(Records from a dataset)
-=-=-

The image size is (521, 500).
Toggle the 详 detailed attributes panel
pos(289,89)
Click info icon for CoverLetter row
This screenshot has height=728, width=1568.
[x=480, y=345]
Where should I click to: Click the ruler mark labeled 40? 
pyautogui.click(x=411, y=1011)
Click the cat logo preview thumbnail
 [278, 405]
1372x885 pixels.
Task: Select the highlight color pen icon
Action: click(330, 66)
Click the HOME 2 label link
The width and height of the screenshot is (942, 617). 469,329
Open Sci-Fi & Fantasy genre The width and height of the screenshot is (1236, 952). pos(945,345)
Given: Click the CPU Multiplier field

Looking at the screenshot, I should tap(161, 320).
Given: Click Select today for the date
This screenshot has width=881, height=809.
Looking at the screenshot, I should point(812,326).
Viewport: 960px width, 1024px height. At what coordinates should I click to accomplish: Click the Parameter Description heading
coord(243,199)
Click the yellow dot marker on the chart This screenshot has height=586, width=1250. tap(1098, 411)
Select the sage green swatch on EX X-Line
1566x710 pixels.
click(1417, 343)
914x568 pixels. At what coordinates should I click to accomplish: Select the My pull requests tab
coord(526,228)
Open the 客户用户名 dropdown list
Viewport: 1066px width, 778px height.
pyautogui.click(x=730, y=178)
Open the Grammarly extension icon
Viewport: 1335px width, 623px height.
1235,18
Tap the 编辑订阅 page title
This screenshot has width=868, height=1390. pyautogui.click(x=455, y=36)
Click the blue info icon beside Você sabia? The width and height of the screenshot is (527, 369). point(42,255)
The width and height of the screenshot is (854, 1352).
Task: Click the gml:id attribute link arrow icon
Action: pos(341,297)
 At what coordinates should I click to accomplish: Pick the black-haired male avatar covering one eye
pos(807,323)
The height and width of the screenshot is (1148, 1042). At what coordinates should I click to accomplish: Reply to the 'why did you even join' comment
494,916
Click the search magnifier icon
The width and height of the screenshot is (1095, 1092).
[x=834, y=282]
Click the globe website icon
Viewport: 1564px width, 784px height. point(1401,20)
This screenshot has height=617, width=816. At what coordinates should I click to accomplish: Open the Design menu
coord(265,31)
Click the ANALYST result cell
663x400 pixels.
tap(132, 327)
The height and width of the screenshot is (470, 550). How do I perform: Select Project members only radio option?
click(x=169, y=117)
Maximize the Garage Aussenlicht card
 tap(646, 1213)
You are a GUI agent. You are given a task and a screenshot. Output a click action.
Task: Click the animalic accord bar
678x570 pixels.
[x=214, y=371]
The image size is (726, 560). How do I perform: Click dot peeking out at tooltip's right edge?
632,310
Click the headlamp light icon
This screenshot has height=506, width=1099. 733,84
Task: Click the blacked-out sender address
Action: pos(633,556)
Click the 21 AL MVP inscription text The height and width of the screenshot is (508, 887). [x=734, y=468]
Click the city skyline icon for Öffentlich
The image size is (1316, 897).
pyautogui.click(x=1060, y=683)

-=-=-

• **Exercise objective**
Once you have read the records above, set every one of them down again exactly.

• **Response area**
The image size is (521, 500).
Toggle the 详 detailed attributes panel
pos(289,89)
Click info icon for CoverLetter row
This screenshot has height=728, width=1568.
[x=480, y=345]
Where should I click to: Click the ruler mark labeled 40? 
pyautogui.click(x=411, y=1011)
Click the cat logo preview thumbnail
 [278, 405]
1372x885 pixels.
Task: Select the highlight color pen icon
Action: click(330, 66)
Click the HOME 2 label link
The width and height of the screenshot is (942, 617). 469,329
Open Sci-Fi & Fantasy genre The width and height of the screenshot is (1236, 952). pos(945,345)
Given: Click the CPU Multiplier field

Looking at the screenshot, I should tap(161, 320).
Given: Click Select today for the date
This screenshot has width=881, height=809.
Looking at the screenshot, I should point(812,326).
Viewport: 960px width, 1024px height. At what coordinates should I click to accomplish: Click the Parameter Description heading
coord(243,199)
Click the yellow dot marker on the chart This screenshot has height=586, width=1250. tap(1098, 411)
Select the sage green swatch on EX X-Line
1566x710 pixels.
click(1417, 343)
914x568 pixels. At what coordinates should I click to accomplish: Select the My pull requests tab
coord(526,228)
Open the 客户用户名 dropdown list
Viewport: 1066px width, 778px height.
pyautogui.click(x=730, y=178)
Open the Grammarly extension icon
Viewport: 1335px width, 623px height.
1235,18
Tap the 编辑订阅 page title
This screenshot has width=868, height=1390. pyautogui.click(x=455, y=36)
Click the blue info icon beside Você sabia? The width and height of the screenshot is (527, 369). point(42,255)
The width and height of the screenshot is (854, 1352).
Task: Click the gml:id attribute link arrow icon
Action: pos(341,297)
 At what coordinates should I click to accomplish: Pick the black-haired male avatar covering one eye
pos(807,323)
The height and width of the screenshot is (1148, 1042). At what coordinates should I click to accomplish: Reply to the 'why did you even join' comment
494,916
Click the search magnifier icon
The width and height of the screenshot is (1095, 1092).
[x=834, y=282]
Click the globe website icon
Viewport: 1564px width, 784px height. point(1401,20)
This screenshot has height=617, width=816. At what coordinates should I click to accomplish: Open the Design menu
coord(265,31)
Click the ANALYST result cell
663x400 pixels.
tap(132, 327)
The height and width of the screenshot is (470, 550). How do I perform: Select Project members only radio option?
click(x=169, y=117)
Maximize the Garage Aussenlicht card
 tap(646, 1213)
You are a GUI agent. You are given a task and a screenshot. Output a click action.
Task: Click the animalic accord bar
678x570 pixels.
[x=214, y=371]
The image size is (726, 560). How do I perform: Click dot peeking out at tooltip's right edge?
632,310
Click the headlamp light icon
This screenshot has height=506, width=1099. 733,84
Task: Click the blacked-out sender address
Action: pos(633,556)
Click the 21 AL MVP inscription text The height and width of the screenshot is (508, 887). [x=734, y=468]
Click the city skyline icon for Öffentlich
The image size is (1316, 897).
pyautogui.click(x=1060, y=683)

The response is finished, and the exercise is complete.